Interoperability

A plain-English guide to the QbitQure case export package.

This page explains the main artifacts inside a QbitQure reviewer case export. It is written for collaborators who want to understand what the package contains without needing prior FHIR knowledge.

What the export is for

A governed way to share one case across review, collaboration, and interoperability without exposing the entire app workflow as the external source of truth.

Important boundary

The export package is a governed collaboration artifact. It does not convert QbitQure into an autonomous clinical decision maker.

Plain-English terms

You do not need to be fluent in FHIR to understand the package.

These are the main terms collaborators are likely to see when the export package is discussed.

FHIR

A common healthcare data standard. It helps systems describe patients, encounters, observations, and workflow in a more interoperable way.

Bundle

A container that groups related healthcare records together so they can be moved or inspected as one package.

Task

A workflow object. In QbitQure it helps describe ownership, coded review state, handoff, and sign-off in a standards-shaped way.

Provenance

A trace of where something came from or who changed it. In this context it helps show the audit trail and workflow transitions behind review actions.

Package contents

The export package contains five main artifacts.

Each artifact serves a different purpose. Together they make the case easier to inspect, discuss, and share responsibly.

FHIR Bundle

Clinical bundle

This is the structured clinical record for the case. It groups the patient, encounter, observations, and related clinical data into one portable package.

Why it helps: A collaborator can see the case in a standards-aware format instead of only reading free text or screenshots.

Task + Provenance style bundle

Workflow projection

This is the read-only workflow view. It shows coded Task status and business status, who owns the review, and which Provenance-style audit events were recorded while the case moved through handoff and sign-off.

Why it helps: A collaborator can understand the review process and governance layer, not just the clinical content.

Full reviewer event trail

Audit timeline

This is the complete visible reviewer history from the composite workflow read, including whether the export used append-only history or row-cache fallback.

Why it helps: A collaborator can trace what happened over time and see how fresh the workflow history source was when the package was generated.

Plain-English handoff summary

Clinician handoff

This is the compact human-readable summary for supervisor review, MDT discussion, or sign-off conversations.

Why it helps: A collaborator does not need to inspect raw JSON first to understand what happened and what action is needed next.

Bounded pathway review outputs

Accepted pathway snapshots

These capture the accepted PGx pathway interpretation that was linked to the case, including prompts, rationale, and pathway-specific notes.

Why it helps: A collaborator can see what pathway logic was actually attached to the review without confusing it for autonomous prescribing.

Visual map

The five artifacts feed one governed export package.

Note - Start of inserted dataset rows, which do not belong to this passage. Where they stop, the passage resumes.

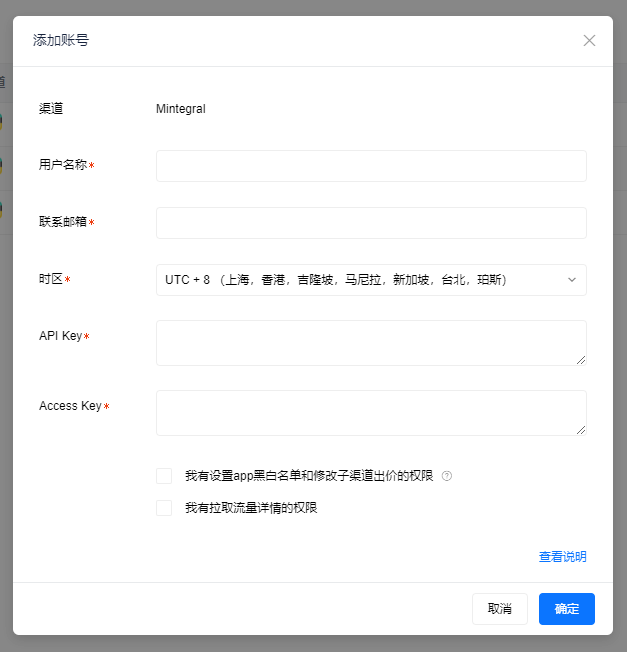The image size is (627, 652).
Task: Grab the API Key textarea resize handle
Action: click(580, 359)
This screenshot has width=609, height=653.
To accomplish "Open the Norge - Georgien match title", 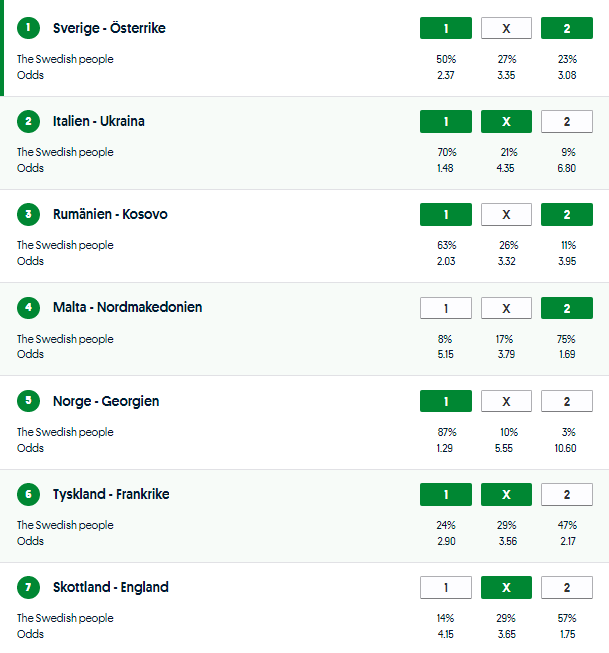I will pos(106,401).
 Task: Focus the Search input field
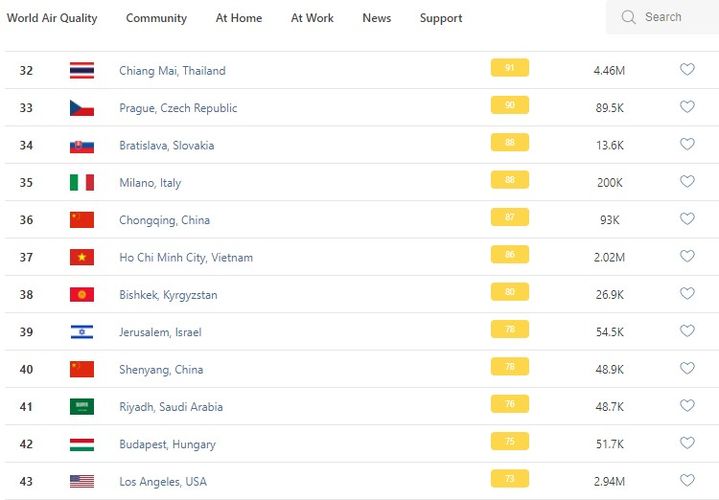(672, 17)
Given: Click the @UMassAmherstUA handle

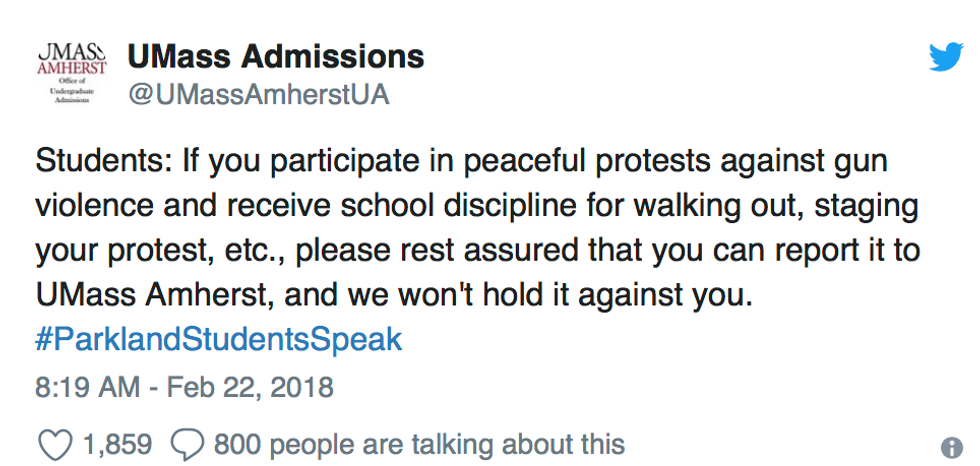Looking at the screenshot, I should (x=258, y=95).
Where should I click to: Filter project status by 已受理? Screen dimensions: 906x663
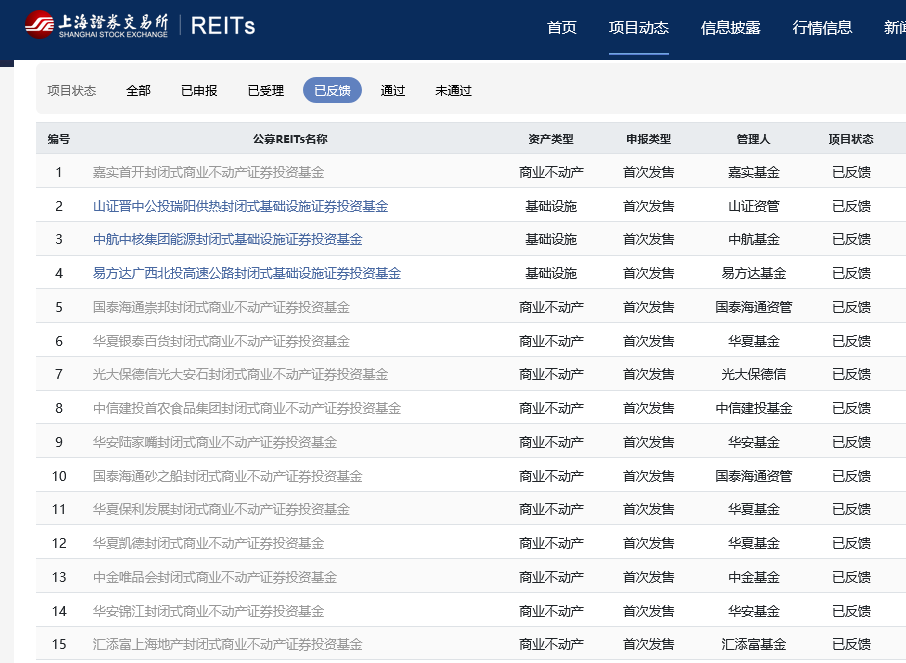pos(266,90)
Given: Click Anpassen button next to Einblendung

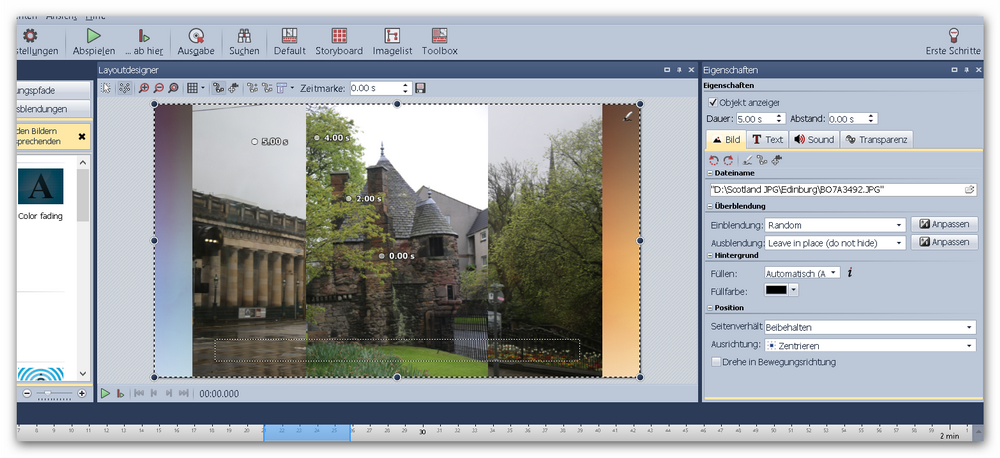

This is the simplest way to think about the relationship. QbitQure gathers five different views of the same case, then packages them together for review, collaboration, and interoperability.

Clinical bundle

Structured clinical record

Workflow projection

Task and Provenance style view

Audit timeline

Full reviewer event trail

Clinician handoff

Plain-English review summary

Pathway snapshots

Accepted PGx review outputs

Combined into one governed case package

Reviewer case export package

One governed interoperability artifact

This combined package can then be shared for supervisor review, MDT discussion, collaboration, or standards-aware inspection without exposing the whole live application as the external source of truth.

Reading order

The easiest way to inspect the package is to read it in five steps.

This keeps the human summary, workflow governance, audit history, structured bundle, and bounded PGx interpretation in the right order.

Step 1

Clinician handoff first

Start with the plain-English handoff to understand the case, next action, and governance state before opening any JSON.

Step 2

Workflow projection second

Use the Task and Provenance style workflow bundle next if you need coded workflow status, ownership, or audit-history context.

Step 3

Audit timeline third

Open the full audit timeline when you need the complete event trail and source freshness behind the workflow projection.

Step 4

Clinical bundle fourth

Open the clinical bundle when you need the underlying structured patient, encounter, observation, and consent records.

Step 5

Pathway snapshots fifth

Review the accepted pathway snapshots after the workflow and bundle so the bounded PGx interpretation stays anchored to the rest of the case.

What stays app-native

The export is useful, but it is not the whole internal app.

QbitQure still runs on its own internal reviewer workflow model. The workflow projection in the export package is derived from that internal state rather than replacing it.

That keeps the live app simpler and safer while still giving collaborators a standards-aware artifact they can inspect.

Boundaries

The workflow layer is exported as a read-only standards-aligned projection rather than as the live source of truth for app behavior.

The workflow bundle carries coded Task/business-status and Provenance-style mappings, but it is not yet a standalone FHIR Task service.

The package is available only for cases that are completed and governance-ready.

The package is intended for review, interoperability, and collaboration, not autonomous clinical action.